# Belge bölümü:
* * * * * * * * *
“Hiç kimseye sabırdan daha hayırlı ve geniş bir nimet
verilmemiştir.” (Buhârî, Zekât 50, Riḳāḳ 20; Müslim, Zekât 124)
Sabır kavramı dilimizde geleneksel olarak çok kullanılan ancak hakikatte anlamı bilinmeyen talihsiz kavramlardan biridir. En kötüsü de Müslümanların, sabır kavramını bildiklerini sanmalarına rağmen Kur’anî manada gerçek anlamını, İslam’ı yaşamak için ne kadar zaruri bir kavram olduğunu bilmemeleri, haliyle sabrı anlayamamalarıdır.
Sabır lugatte; “Darlık içinde kendini tutmak/dayanmak, alıkoymak, nefsi aklın ve şeriatın gerektirdiği şekilde ya da bu ikisinin gerektirdiği şeylerden hapsedip alıkoymak, tutmak veya menetmek,[1] kendine hâkim olmak[2]” anlamına gelir.
* * * * * * * * *
# Verilen veriler:
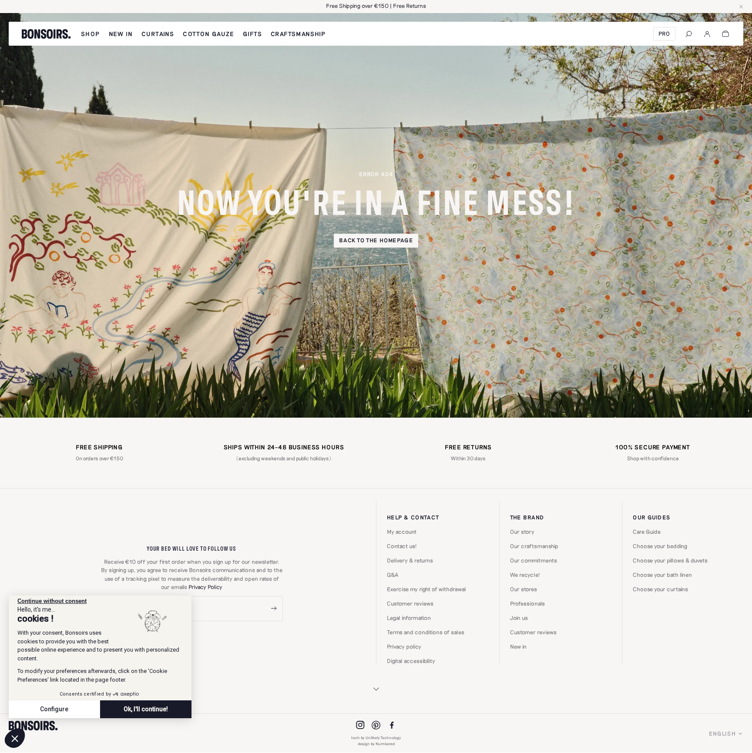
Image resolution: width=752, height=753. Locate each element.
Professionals (527, 603)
* * * * * * * * *
# Alıştırma açıklaması:
Sabır konulu metnin başındaki söz için kaynak olarak hangi atıflar gösterilmiş? Hepsini sıralar mısın? Satırların bu işle hiçbir ilgisi yoktur.

# Alıştırma sonucu:
- Buhârî, Zekât 50
- Buhârî, Riḳāḳ 20
- Müslim, Zekât 124